**DIRECTIVE**
Present all of the items below as a numbered list, omitting any blank lines.

(Collected data)
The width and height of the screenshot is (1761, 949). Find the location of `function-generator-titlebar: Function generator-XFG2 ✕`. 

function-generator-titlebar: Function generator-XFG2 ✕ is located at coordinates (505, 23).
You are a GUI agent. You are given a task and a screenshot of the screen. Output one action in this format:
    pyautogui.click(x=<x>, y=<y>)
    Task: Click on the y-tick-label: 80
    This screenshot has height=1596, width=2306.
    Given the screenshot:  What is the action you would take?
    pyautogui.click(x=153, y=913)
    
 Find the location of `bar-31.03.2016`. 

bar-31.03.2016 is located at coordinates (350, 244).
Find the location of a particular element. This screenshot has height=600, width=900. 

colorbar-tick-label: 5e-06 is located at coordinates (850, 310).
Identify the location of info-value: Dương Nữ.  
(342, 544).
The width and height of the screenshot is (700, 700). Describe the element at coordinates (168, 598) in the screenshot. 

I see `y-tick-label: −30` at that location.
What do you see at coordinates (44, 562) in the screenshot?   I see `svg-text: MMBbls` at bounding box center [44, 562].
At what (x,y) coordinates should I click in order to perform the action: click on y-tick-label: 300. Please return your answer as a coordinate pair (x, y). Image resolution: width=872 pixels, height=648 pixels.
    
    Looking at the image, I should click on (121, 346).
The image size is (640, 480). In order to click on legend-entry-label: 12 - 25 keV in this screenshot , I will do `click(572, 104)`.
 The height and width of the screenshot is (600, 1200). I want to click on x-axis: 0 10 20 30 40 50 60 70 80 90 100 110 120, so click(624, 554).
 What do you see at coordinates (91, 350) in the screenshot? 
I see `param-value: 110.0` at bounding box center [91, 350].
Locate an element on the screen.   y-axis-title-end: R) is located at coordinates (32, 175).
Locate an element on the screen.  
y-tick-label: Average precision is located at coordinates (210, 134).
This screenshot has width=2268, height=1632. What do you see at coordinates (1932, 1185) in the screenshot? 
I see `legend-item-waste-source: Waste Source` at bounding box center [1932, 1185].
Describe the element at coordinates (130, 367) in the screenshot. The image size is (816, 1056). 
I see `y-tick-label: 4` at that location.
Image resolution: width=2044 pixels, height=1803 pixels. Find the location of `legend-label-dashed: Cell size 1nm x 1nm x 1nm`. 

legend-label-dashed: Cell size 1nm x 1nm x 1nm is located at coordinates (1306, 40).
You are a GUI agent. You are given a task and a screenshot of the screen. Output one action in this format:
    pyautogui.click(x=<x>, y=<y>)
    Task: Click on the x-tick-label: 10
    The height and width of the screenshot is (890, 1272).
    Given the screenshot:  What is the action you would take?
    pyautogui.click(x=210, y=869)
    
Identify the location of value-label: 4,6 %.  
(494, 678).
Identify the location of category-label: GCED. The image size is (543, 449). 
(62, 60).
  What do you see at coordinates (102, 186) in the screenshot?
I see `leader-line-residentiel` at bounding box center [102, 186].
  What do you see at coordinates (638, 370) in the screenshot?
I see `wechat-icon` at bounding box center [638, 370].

**ANSWER TO THIS TASK**
1. The width and height of the screenshot is (1761, 949). Find the location of `function-generator-titlebar: Function generator-XFG2 ✕`. 
2. function-generator-titlebar: Function generator-XFG2 ✕ is located at coordinates (505, 23).
3. You are a GUI agent. You are given a task and a screenshot of the screen. Output one action in this format:
4.     pyautogui.click(x=<x>, y=<y>)
5.     Task: Click on the y-tick-label: 80
6.     This screenshot has height=1596, width=2306.
7.     Given the screenshot:  What is the action you would take?
8.     pyautogui.click(x=153, y=913)
9.  Find the location of `bar-31.03.2016`. 
10. bar-31.03.2016 is located at coordinates (350, 244).
11. Find the location of a particular element. This screenshot has height=600, width=900. 
12. colorbar-tick-label: 5e-06 is located at coordinates (850, 310).
13. Identify the location of info-value: Dương Nữ.  
14. (342, 544).
15. The width and height of the screenshot is (700, 700). Describe the element at coordinates (168, 598) in the screenshot. 
16. I see `y-tick-label: −30` at that location.
17. What do you see at coordinates (44, 562) in the screenshot?   I see `svg-text: MMBbls` at bounding box center [44, 562].
18. At what (x,y) coordinates should I click in order to perform the action: click on y-tick-label: 300. Please return your answer as a coordinate pair (x, y). Image resolution: width=872 pixels, height=648 pixels.
19.     Looking at the image, I should click on (121, 346).
20. The image size is (640, 480). In order to click on legend-entry-label: 12 - 25 keV in this screenshot , I will do `click(572, 104)`.
21.  The height and width of the screenshot is (600, 1200). I want to click on x-axis: 0 10 20 30 40 50 60 70 80 90 100 110 120, so click(624, 554).
22.  What do you see at coordinates (91, 350) in the screenshot? 
23. I see `param-value: 110.0` at bounding box center [91, 350].
24. Locate an element on the screen.   y-axis-title-end: R) is located at coordinates (32, 175).
25. Locate an element on the screen.  
26. y-tick-label: Average precision is located at coordinates (210, 134).
27. This screenshot has width=2268, height=1632. What do you see at coordinates (1932, 1185) in the screenshot? 
28. I see `legend-item-waste-source: Waste Source` at bounding box center [1932, 1185].
29. Describe the element at coordinates (130, 367) in the screenshot. The image size is (816, 1056). 
30. I see `y-tick-label: 4` at that location.
31. Image resolution: width=2044 pixels, height=1803 pixels. Find the location of `legend-label-dashed: Cell size 1nm x 1nm x 1nm`. 
32. legend-label-dashed: Cell size 1nm x 1nm x 1nm is located at coordinates (1306, 40).
33. You are a GUI agent. You are given a task and a screenshot of the screen. Output one action in this format:
34.     pyautogui.click(x=<x>, y=<y>)
35.     Task: Click on the x-tick-label: 10
36.     The height and width of the screenshot is (890, 1272).
37.     Given the screenshot:  What is the action you would take?
38.     pyautogui.click(x=210, y=869)
39. Identify the location of value-label: 4,6 %.  
40. (494, 678).
41. Identify the location of category-label: GCED. The image size is (543, 449). 
42. (62, 60).
43.   What do you see at coordinates (102, 186) in the screenshot?
44. I see `leader-line-residentiel` at bounding box center [102, 186].
45.   What do you see at coordinates (638, 370) in the screenshot?
46. I see `wechat-icon` at bounding box center [638, 370].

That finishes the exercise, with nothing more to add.